Here’s the thing: Improvement doesn’t happen by doing lavish extraordinary things like churning out an entire book overnight. And you don’t build a great body by working out harder than everyone else that one time you felt motivated to go to the gym. James Clear put it perfectly in Atomic Habits:
“All big things come from small beginnings. The seed of every habit is a single, tiny decision. But as that decision is repeated, a habit sprouts and grows stronger.”
Tangible improvement is achieved by doing the same things that got us out of our rot. The key is to just do these things long enough until they get locked in us as habits. When they are habits, doing them becomes easier than not doing them.
Find a degree of tension
We purchase long-lasting order and success in our life through temporary discomfort. And if we become aware of this transaction that seems deeply woven into the fabric of reality, we can use it to our advantage. We can be comfortable with making these trade-offs as often as possible. As Viktor Frankl accurately put it in Mans’s Search For Meaning,
“Mental health is based on a certain degree of tension, the tension between what one has already achieved and what one still ought to accomplish, or the gap between what one is and what one should become. Such a tension is inherent in the human being and therefore is indispensable to mental well-being. We should not, then, be hesitant about challenging man with a potential meaning for him to fulfill.”
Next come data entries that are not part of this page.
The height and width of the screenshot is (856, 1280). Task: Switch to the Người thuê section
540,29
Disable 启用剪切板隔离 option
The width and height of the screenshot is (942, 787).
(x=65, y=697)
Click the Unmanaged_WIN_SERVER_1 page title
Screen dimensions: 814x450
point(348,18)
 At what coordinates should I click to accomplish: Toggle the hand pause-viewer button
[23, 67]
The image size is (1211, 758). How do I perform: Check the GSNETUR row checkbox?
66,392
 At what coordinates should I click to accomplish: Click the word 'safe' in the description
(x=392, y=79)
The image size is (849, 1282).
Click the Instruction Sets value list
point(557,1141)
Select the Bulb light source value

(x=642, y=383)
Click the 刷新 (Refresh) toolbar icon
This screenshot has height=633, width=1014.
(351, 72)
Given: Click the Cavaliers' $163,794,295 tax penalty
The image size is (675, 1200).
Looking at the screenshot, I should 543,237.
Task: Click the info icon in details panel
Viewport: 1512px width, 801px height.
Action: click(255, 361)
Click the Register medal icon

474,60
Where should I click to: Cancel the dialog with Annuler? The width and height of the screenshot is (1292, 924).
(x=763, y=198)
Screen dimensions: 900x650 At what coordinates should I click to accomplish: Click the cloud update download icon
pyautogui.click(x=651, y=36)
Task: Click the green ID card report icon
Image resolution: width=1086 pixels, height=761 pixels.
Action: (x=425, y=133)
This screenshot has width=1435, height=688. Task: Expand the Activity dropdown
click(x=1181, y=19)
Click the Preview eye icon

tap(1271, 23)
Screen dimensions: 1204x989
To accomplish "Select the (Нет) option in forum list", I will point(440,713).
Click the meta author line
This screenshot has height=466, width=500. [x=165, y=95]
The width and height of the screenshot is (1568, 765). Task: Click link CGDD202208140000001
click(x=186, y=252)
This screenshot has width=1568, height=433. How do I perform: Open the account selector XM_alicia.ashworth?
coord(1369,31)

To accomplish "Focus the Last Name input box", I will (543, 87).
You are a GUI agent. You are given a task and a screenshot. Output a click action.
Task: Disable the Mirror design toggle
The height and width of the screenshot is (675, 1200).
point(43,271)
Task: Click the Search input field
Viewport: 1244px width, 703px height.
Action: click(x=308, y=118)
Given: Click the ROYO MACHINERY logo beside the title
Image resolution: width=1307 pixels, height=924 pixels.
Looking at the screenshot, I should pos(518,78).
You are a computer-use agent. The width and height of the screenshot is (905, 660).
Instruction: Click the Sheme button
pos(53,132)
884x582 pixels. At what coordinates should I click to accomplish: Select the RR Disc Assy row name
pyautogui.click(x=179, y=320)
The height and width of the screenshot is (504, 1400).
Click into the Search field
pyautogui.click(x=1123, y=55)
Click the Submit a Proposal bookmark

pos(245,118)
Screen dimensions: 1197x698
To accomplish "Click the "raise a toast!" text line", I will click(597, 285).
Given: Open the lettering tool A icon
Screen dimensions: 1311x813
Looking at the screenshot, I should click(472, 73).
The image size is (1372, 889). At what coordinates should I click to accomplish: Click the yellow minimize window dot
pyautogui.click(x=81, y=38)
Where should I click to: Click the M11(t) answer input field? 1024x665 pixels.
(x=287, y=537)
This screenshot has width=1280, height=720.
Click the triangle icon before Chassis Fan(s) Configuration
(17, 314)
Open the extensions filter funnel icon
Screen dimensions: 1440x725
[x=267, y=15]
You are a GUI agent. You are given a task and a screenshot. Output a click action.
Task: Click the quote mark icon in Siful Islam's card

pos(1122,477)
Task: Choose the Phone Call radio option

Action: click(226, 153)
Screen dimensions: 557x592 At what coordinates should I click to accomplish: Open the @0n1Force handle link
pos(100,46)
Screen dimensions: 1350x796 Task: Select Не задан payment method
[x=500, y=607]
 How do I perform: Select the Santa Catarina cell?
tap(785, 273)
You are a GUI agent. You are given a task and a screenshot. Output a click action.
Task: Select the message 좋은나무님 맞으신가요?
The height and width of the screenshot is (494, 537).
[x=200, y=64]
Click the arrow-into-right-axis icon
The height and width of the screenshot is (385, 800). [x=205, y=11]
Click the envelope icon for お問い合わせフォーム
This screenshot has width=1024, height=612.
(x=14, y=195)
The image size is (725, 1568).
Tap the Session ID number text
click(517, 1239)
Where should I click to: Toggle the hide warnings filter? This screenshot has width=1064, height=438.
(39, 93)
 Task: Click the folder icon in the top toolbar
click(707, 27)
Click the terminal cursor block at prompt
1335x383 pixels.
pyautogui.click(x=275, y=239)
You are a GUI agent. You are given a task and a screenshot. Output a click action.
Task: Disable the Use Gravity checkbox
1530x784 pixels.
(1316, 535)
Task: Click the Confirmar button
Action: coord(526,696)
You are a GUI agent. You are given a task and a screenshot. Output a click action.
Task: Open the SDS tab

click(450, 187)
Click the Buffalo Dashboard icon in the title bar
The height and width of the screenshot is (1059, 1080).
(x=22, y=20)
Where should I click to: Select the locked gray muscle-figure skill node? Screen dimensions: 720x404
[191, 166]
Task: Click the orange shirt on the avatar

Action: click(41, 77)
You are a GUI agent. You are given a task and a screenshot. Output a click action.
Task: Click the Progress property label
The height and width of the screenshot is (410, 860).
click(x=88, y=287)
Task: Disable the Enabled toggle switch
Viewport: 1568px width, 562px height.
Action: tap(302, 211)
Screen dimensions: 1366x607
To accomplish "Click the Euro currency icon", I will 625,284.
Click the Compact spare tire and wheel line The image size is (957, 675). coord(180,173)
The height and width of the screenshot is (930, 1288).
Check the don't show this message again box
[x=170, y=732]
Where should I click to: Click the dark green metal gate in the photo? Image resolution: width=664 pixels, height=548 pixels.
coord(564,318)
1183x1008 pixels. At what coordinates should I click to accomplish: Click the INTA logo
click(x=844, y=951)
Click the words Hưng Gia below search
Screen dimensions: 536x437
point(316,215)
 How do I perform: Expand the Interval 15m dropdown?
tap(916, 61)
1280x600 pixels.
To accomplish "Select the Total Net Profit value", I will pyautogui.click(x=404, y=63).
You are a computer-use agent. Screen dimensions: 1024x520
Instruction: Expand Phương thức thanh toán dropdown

Most of us feel an internal resistance when we think about doing something constructive like writing a cover letter for a job posting you’ve been keeping an eye on, or finally cleaning your hellhole of a garage where you’ve been stashing eight months of cardboard.
But as we get better at willing ourselves into action despite this discomfort, we start enjoying the feeling of resistance. The discomfort itself becomes exciting and empowering. And this is because resistance is a source of power after we’ve overcome it.
Once you go through the process of transcending frequently enough, your brain eventually starts to clue in. you begin to link the feeling of discomfort with empowerment, and you’ll get excited to overcome obstacles and challenges.
When we overcome resistance, we absorb its power. The greater the resistance, the greater the power.
Record defining moments
Life can be turbulent. Some days life deals you a bad hand. Maybe something truly devastating happens to you, and it rocks your world and you have no idea what to do. Other times you have an amazing day and you feel euphoric, on top of the word. You think to yourself “Why don’t I feel this way more often?”
Instead of being completely oblivious about why you feel good or bad, why not start writing stuff down and recording your thoughts and feelings daily. When you do this, patterns start to emerge. You start to realize that there’s an intimate relationship between your repeated behaviors and the way they make you feel. Record your thoughts either as a voice memo, a piece of a written document on a piece of paper, or a notebook. As Margarita Tartakovsky, MS wrote in PsychCentral,
“Journaling aids in sifting through the weeds of the mind, bringing what is below the surface of our awareness up into the light.”
When we start verbalizing or writing our things down, taking our thoughts out of the weird cobweb-ridden nest in our heads, and manifesting them into the real world, it’s easier to see our thoughts for what they are. And once our thoughts and behavior are recorded objectively, it becomes really difficult to keep making the same mistakes. It’s like creating order from chaos. You’ll eventually start to notice that when you do or think certain things, you feel a certain way.
Whether you’re recording your thoughts and feelings from a good day or a bad day, all information is good information. Use the information to your benefit and your life will improve.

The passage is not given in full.